Because in most cases the defence pleads insanity and because the law assumes that the defendant is sane, it is up to the defence to prove that the defendant is insane. As in all cases where the burden of proof is on the defendant, the standard of proof required is not as high as that demanded of the prosecution. If the defence cannot prove that the defendant is insane, but the jury thinks that it is more likely that the defendant is insane, then the defendant is entitled to an acquittal on the grounds of insanity.
Background of M’Naghten’s Rules
The M’Naghten rules were a reaction to the acquittal of Daniel McNaughton, who was charged with the attempted assassination of the British Prime Minister, Robert Peel, in 1843. M’Naghten fired a pistol at the back of Peel’s secretary, Edward Drummond, who died five days later.
The House of Lords asked a panel of judges, a series of hypothetical questions about the defence of insanity. The principles expounded by this panel have come to be known as the M’Naghten Rules.
what are the M’Naghten’s Rules?
The M’Naghten’s rules are frequently used to establish whether or not a defendant is insane. It is based on the person’s ability to think rationally, so that if a person is insane they were acting under such a defect of reason from a disease of the mind that they did not know:
• the nature and quality of their actions, or
• that what they were doing was wrong.
What is disease of the mind?
The Courts have not attempted a precise or comprehensive definition of the term “a disease of the mind”. It has been said to be “a term which defies precise definition and which can comprehend mental derangement in the widest sense”
Is physical damage of the brain required for disease of the mind?
A condition may be a disease of the mind whether or not there is any damage to the brain or other physical organ, the law being concerned with the “mind” — the mental faculties of reason, memory, and understanding; and the disorder may be permanent or temporary, of short or long duration, curable or incurable.
What is not included in disease of the mind?
“Disease of the mind” does not include a temporary mental disorder caused by some factor external to the defendant, such as a blow on the head, the absorption of drugs, alcohol, or an anaesthetic, or hypnotism.
Is disease of the mind a question of law or medical?
In practice, medical witnesses are permitted to say whether they regard a disorder as a “disease of the mind”, as well as testifying as to the causes and symptoms of the condition diagnosed, but such a classification by medical witnesses is not final, and whether the particular condition is a disease of the mind is a question of law for the Judge.
Disease of the mind is not a medical question but a legal one.
Nature and quality of the act meaning
Under s23(2)(a) the defence is established if mental disease rendered the defendant “incapable of understanding the nature and quality of the act or omission”.
The words “nature and quality” are to be read as a composite expression dealing only with the physical character of the conduct, and not as separate terms distinguishing its physical and moral aspects.
Morally wrong meaning
The test is that the defendant knew that their acts were morally wrong – they do not need to know that they were legally wrong.
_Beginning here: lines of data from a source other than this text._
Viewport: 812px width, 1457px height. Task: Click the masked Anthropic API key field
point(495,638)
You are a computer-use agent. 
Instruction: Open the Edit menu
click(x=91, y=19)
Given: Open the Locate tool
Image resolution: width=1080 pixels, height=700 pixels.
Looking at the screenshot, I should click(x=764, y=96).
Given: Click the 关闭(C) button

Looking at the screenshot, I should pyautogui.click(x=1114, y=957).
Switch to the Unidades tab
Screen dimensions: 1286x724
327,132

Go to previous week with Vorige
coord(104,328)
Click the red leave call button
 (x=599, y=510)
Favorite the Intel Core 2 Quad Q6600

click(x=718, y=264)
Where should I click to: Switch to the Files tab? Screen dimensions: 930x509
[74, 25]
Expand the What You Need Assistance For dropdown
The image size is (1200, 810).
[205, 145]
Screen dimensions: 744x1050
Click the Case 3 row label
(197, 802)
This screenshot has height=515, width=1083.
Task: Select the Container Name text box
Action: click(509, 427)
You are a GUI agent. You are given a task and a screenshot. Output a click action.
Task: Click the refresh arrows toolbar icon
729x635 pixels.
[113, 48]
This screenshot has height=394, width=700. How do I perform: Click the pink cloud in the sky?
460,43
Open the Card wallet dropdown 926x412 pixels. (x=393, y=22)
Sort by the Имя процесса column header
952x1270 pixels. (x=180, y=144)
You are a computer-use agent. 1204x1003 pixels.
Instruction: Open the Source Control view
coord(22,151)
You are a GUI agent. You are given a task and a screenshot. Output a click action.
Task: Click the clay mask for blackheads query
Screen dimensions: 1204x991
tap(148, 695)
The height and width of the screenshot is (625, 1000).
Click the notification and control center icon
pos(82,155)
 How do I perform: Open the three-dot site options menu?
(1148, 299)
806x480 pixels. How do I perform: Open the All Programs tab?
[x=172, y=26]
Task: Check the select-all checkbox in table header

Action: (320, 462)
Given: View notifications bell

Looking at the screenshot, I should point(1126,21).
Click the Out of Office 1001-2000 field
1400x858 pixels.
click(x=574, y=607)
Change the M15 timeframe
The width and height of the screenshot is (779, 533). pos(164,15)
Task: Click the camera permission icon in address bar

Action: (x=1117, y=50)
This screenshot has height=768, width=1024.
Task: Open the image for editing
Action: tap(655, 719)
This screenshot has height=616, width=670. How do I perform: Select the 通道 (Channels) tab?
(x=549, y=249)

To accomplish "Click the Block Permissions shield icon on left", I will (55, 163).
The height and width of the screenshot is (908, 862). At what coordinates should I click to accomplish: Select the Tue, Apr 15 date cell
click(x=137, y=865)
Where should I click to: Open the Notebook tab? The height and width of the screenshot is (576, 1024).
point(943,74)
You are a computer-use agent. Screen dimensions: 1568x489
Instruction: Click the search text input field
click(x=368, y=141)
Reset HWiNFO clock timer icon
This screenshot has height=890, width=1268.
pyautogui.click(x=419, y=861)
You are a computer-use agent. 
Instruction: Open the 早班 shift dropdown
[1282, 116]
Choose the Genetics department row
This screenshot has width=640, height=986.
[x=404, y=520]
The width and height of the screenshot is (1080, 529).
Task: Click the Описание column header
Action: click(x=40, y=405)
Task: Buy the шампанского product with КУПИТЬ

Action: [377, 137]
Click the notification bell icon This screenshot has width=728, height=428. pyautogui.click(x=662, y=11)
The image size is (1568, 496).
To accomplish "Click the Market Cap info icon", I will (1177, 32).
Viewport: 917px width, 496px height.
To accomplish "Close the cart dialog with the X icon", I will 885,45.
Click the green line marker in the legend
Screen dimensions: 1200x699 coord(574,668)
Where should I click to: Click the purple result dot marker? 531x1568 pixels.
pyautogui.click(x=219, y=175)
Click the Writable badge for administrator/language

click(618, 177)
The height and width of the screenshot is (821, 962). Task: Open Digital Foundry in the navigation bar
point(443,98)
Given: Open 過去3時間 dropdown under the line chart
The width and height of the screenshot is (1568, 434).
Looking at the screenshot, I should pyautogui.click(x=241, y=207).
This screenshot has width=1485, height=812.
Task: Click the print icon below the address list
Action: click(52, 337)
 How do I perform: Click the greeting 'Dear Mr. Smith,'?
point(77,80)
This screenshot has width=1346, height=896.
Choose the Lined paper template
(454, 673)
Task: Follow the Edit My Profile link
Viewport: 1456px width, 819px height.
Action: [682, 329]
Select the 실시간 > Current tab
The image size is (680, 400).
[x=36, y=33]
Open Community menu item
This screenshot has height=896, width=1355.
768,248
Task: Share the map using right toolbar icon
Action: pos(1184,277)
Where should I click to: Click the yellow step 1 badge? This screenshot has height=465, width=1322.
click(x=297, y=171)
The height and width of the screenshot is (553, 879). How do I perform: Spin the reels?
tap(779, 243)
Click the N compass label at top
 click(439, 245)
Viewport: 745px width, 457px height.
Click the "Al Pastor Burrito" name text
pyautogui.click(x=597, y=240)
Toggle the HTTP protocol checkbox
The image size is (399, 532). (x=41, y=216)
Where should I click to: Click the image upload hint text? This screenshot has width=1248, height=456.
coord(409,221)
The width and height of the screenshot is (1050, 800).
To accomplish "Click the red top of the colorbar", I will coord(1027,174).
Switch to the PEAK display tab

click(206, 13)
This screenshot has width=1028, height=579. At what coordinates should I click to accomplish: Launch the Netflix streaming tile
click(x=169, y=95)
If someone cannot understand that their act is morally wrong, then they lack rational understanding.
In other words, they may acknowledge the result of society’s reasoning – that their actions are morally wrong – but they are unable to go through the reasoning process themselves.
What are the consequences of being mentally impaired?
Under s24 and s25 of the Criminal Procedure (Mentally Impaired Persons) Act 2003, someone found unfit to stand trial or acquitted on account of his or her insanity may be detained as a special patient or special care recipient.